- [Study material]:
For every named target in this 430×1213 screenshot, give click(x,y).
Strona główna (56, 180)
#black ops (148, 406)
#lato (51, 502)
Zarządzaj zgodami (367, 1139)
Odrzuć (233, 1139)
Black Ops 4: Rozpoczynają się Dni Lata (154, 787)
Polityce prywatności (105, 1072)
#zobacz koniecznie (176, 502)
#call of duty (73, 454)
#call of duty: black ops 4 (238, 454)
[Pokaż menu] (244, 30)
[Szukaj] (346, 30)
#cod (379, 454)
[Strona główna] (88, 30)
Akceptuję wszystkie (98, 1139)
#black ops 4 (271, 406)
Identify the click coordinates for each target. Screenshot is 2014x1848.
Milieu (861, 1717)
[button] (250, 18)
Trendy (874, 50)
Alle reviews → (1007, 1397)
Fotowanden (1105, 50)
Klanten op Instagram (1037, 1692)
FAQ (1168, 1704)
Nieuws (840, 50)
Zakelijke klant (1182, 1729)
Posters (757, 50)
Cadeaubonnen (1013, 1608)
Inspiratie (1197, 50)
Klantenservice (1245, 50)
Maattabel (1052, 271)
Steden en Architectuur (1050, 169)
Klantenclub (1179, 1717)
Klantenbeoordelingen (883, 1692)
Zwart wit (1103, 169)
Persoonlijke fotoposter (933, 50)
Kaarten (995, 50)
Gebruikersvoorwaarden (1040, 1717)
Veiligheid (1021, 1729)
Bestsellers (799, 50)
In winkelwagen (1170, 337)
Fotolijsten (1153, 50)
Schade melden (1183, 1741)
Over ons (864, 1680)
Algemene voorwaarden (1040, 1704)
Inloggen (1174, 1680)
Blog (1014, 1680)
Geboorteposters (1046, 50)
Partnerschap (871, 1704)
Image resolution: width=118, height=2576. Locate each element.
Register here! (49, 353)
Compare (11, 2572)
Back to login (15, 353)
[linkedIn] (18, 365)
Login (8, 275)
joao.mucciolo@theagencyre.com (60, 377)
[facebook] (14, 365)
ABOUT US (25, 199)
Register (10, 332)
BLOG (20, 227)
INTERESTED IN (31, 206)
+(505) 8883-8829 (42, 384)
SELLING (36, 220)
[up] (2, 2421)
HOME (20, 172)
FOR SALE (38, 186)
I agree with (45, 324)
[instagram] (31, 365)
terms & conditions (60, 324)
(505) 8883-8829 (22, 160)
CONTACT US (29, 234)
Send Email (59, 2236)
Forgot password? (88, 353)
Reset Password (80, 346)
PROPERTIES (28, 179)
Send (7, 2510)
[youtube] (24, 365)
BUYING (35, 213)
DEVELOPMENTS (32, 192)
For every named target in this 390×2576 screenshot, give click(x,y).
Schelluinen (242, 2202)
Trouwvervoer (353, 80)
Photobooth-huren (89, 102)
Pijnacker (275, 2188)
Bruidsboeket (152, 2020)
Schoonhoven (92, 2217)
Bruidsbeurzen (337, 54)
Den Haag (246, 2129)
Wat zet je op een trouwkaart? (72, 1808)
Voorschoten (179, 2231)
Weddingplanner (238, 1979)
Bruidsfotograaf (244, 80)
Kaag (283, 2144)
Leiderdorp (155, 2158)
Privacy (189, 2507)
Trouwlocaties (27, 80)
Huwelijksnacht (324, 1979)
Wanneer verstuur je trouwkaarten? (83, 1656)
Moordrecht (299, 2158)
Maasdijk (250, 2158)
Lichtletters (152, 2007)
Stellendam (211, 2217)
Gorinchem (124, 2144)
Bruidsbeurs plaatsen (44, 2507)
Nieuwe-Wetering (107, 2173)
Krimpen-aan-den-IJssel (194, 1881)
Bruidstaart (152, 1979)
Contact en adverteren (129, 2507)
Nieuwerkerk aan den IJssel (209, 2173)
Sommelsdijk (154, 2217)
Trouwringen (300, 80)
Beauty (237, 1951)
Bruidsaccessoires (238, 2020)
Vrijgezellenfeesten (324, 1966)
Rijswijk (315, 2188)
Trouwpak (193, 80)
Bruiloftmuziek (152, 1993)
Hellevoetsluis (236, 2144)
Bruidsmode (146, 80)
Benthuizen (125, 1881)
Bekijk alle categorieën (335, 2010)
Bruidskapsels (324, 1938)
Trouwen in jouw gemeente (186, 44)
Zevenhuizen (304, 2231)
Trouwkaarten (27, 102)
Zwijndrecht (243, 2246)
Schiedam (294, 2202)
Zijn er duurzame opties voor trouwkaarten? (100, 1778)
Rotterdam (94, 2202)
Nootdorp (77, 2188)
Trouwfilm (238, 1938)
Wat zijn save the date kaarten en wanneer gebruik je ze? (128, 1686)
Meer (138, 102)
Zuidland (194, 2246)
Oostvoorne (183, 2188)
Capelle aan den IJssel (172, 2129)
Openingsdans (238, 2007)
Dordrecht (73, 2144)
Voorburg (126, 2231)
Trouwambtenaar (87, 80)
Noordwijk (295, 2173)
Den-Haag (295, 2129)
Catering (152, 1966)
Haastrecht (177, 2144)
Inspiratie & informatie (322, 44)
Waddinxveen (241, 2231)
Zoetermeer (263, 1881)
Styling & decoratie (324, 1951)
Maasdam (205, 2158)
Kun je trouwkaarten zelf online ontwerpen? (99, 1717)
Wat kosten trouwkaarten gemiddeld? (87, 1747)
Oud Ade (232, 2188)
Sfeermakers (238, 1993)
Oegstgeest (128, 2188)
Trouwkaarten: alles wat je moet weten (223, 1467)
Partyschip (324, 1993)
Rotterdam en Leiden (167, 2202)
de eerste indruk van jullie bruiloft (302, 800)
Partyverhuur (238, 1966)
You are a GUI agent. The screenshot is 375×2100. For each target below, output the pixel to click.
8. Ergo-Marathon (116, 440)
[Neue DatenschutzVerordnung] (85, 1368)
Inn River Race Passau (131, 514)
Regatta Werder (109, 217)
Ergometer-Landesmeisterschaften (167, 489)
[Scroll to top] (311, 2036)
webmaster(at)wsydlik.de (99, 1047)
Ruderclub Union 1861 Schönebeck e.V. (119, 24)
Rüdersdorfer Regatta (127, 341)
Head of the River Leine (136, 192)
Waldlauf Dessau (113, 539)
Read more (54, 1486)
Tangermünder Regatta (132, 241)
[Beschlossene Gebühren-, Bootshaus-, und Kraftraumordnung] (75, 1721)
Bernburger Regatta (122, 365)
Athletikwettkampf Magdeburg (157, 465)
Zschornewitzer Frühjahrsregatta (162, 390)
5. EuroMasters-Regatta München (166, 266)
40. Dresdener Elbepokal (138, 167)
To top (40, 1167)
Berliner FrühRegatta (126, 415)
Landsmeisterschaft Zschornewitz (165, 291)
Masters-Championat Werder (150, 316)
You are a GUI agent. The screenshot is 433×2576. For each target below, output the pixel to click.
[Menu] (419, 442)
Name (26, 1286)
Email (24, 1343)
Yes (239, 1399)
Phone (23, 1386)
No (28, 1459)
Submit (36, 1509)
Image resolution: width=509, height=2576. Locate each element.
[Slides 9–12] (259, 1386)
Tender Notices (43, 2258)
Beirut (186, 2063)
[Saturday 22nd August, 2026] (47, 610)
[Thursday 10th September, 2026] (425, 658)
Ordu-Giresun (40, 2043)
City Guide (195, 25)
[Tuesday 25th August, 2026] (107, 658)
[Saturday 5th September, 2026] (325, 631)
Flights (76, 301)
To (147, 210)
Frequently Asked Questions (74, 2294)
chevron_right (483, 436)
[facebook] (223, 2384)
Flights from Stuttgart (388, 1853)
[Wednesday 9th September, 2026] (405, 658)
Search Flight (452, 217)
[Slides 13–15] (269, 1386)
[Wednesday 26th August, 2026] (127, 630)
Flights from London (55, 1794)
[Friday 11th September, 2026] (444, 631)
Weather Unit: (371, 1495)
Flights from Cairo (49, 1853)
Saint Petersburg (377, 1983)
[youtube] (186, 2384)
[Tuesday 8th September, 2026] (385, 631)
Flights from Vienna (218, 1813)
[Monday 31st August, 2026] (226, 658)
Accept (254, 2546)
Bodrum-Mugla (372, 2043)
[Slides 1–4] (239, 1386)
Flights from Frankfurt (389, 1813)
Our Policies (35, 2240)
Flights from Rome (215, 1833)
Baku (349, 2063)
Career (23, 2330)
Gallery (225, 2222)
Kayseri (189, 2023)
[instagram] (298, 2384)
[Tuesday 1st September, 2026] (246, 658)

- [Aim of the task]:
From the records above, retype only the lines starting at the line that contains "Waddinxveen (241, 2231)" and ending at the line that contains "Phone (23, 1386)", both included.

- [Result for this exercise]:
Waddinxveen (241, 2231)
Zoetermeer (263, 1881)
Styling & decoratie (324, 1951)
Maasdam (205, 2158)
Kun je trouwkaarten zelf online ontwerpen? (99, 1717)
Wat kosten trouwkaarten gemiddeld? (87, 1747)
Oud Ade (232, 2188)
Sfeermakers (238, 1993)
Oegstgeest (128, 2188)
Trouwkaarten: alles wat je moet weten (223, 1467)
Partyschip (324, 1993)
Rotterdam en Leiden (167, 2202)
de eerste indruk van jullie bruiloft (302, 800)
Partyverhuur (238, 1966)
You are a GUI agent. The screenshot is 375×2100. For each target below, output the pixel to click.
8. Ergo-Marathon (116, 440)
[Neue DatenschutzVerordnung] (85, 1368)
Inn River Race Passau (131, 514)
Regatta Werder (109, 217)
Ergometer-Landesmeisterschaften (167, 489)
[Scroll to top] (311, 2036)
webmaster(at)wsydlik.de (99, 1047)
Ruderclub Union 1861 Schönebeck e.V. (119, 24)
Rüdersdorfer Regatta (127, 341)
Head of the River Leine (136, 192)
Waldlauf Dessau (113, 539)
Read more (54, 1486)
Tangermünder Regatta (132, 241)
[Beschlossene Gebühren-, Bootshaus-, und Kraftraumordnung] (75, 1721)
Bernburger Regatta (122, 365)
Athletikwettkampf Magdeburg (157, 465)
Zschornewitzer Frühjahrsregatta (162, 390)
5. EuroMasters-Regatta München (166, 266)
40. Dresdener Elbepokal (138, 167)
To top (40, 1167)
Berliner FrühRegatta (126, 415)
Landsmeisterschaft Zschornewitz (165, 291)
Masters-Championat Werder (150, 316)
You are a GUI agent. The screenshot is 433×2576. For each target below, output the pixel to click.
[Menu] (419, 442)
Name (26, 1286)
Email (24, 1343)
Yes (239, 1399)
Phone (23, 1386)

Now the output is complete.